The Gray Man, the highly anticipated Netflix original spy film, is an adaptation of Mark Greeney’s 2009 novel of the same name. Directed by Anthony and Joe Russo (Captain America), The Gray Man is Netflix’s most expensive original movie to date. With these esteemed filmmakers who have helmed a number of superhero films in the MCU in charge, viewers would undoubtedly dive into The Gray Man gleefully. The movie does deliver to some extent in a thrilling ride with few action set pieces, but if you go in with the expectation of seeing an upgrade of a spy movie like Bourne or the British spy 007, then you are in for a big disappointment.

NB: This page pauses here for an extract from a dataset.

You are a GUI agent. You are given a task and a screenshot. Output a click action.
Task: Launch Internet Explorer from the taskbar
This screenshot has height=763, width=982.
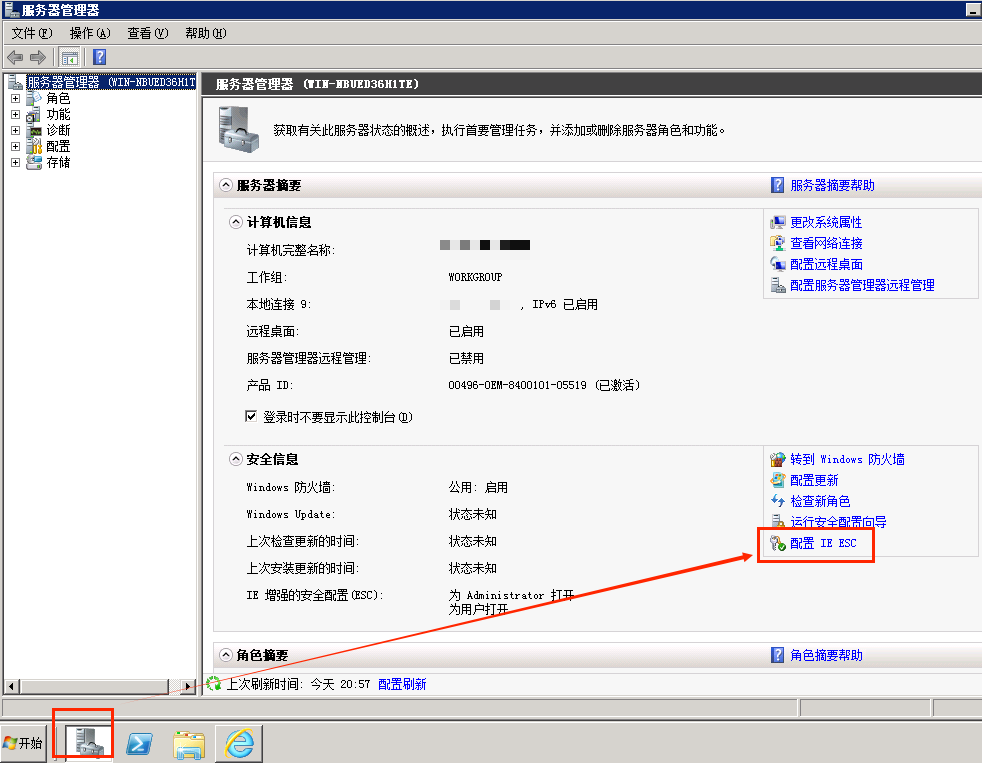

Netflix’s big-money project, like most spy movies, has a shadowy CIA agent who carries out black ops at its core. The hardcore agent is Sierra Six (Ryan Gosling), a ferocious undercover agent that can blend anywhere and disappear like a ghost if necessary. During a mission, Sierra Six stumbles upon sensitive information that would hurt some government officials. Knowing he is a discardable entity, he goes rogue and disappears with the data. His boss, Denny Carmichael (Rene-Jean Page), wants the information at all costs and orders a sociopathic agent, Lloyd Hansen (Chris Evans), to take him out. After this set of events, all that ensues is chaos after chaos around Europe.

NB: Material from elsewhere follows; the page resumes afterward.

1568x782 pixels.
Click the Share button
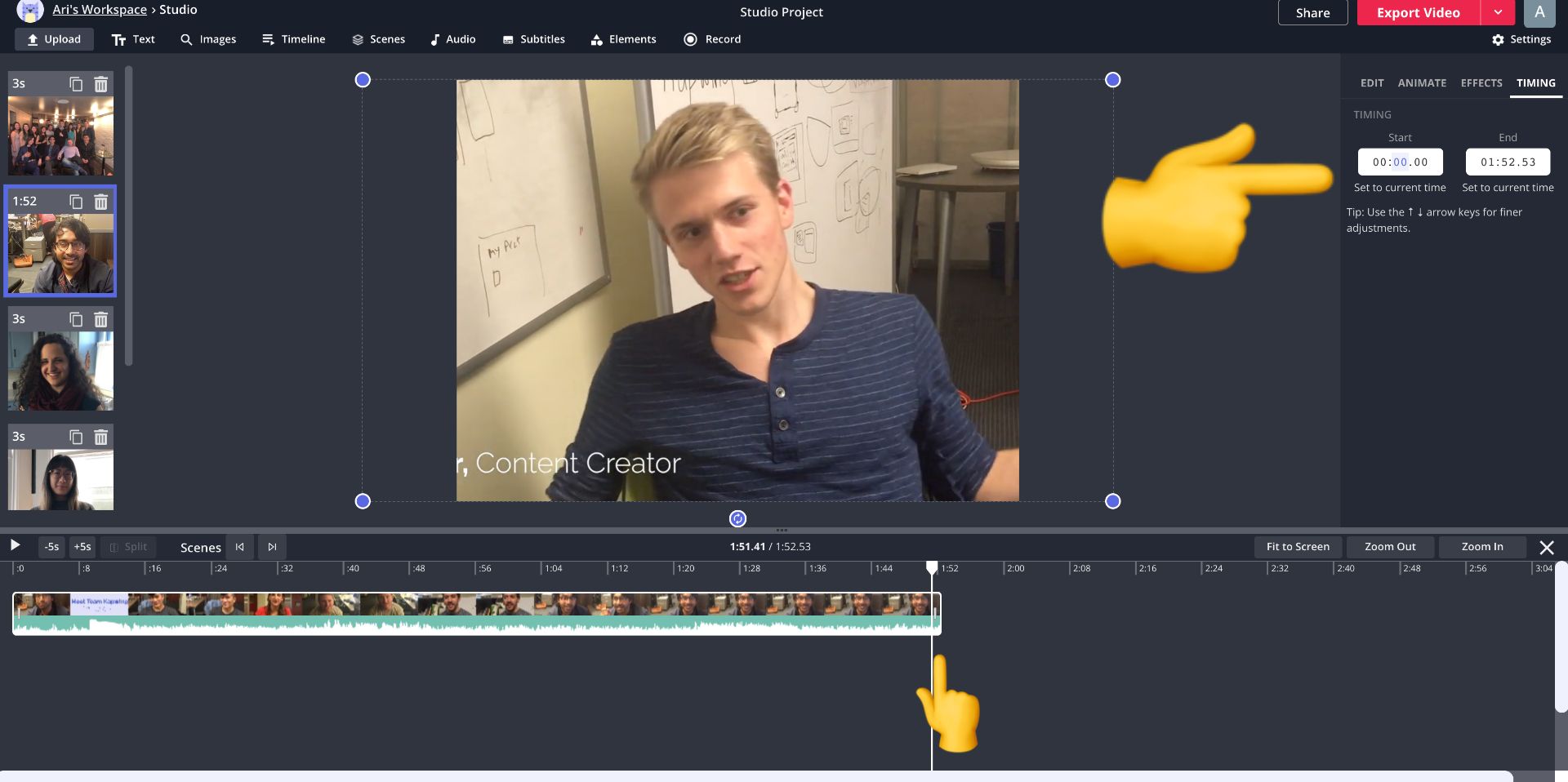(x=1312, y=12)
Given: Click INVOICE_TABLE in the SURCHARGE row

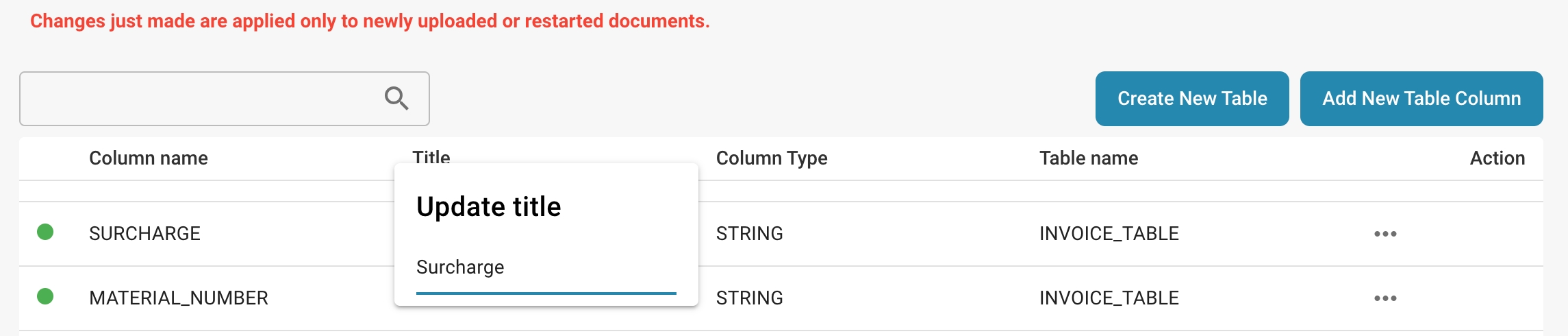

With Greeney’s several books serving as the source material, The Gray Man would undoubtedly give rise to a franchise. The movie moves quickly and hurls the viewer into one scene after another, barely giving them time to catch their breath. Also, some of the action scenes are thrilling until they became distorted by too much smoke and innumerable grenades, making it difficult to keep up with the action sequences. But even these set pieces prove not to be enough, as the movie suffers from a lackluster storyline. The Gray Man had some potential to be a better movie if they had been able to whip up a more immersive and cohesive plot. It just feels like a 2-hour headache of grenades and guns, all pivotal to the showdown between Lloyd and Sierra Six, the cat-and-mouse agents.
The Russo brothers (Cherry) are aware of what movie buffs enjoy—a display of endearing Hollywood faces to draw audiences. And even though their casting is effective, it isn’t enough to offer the film any inner depth to explore. The Gray Man‘s saving grace is the endearing visage of actors, Ryan Gosling, the invincible secret agent; and Chris Evans, who plays the psychopathic antagonist who only follows his rules. Most supporting players don’t contribute much to their parts, but Dhanush’s portrayal of the Indian spy, Avik San, stands out. At the end of the meandering charade, the film feels more like a downright exchange of fists and guns with a tour around Europe which waters down to nothing. Is this what it means to be Netflix’s most expensive production, and was it worthwhile? I guess not.
Share your thoughts in the comments section or on our social media accounts.
- The Prague action scenes are the most endearing watch for me in the whole movie.
- The scene after the Indian spy left with the material that was the bone of contention in the movie felt off. The comedic exchange between Six and Dani killed off the challenging moments.
- The film became bogged down in borrowing elements from the likes of spy movies like Bourne, 007, and John Wick. It appears that only a small portion of these movies have been assembled, leaving out the interesting storyline.
- The hospital fight would have been great if only it could be made as clear as day.
- I hope San features in the next installment of The Gray Man.
The Gray Man is streaming on Netflix.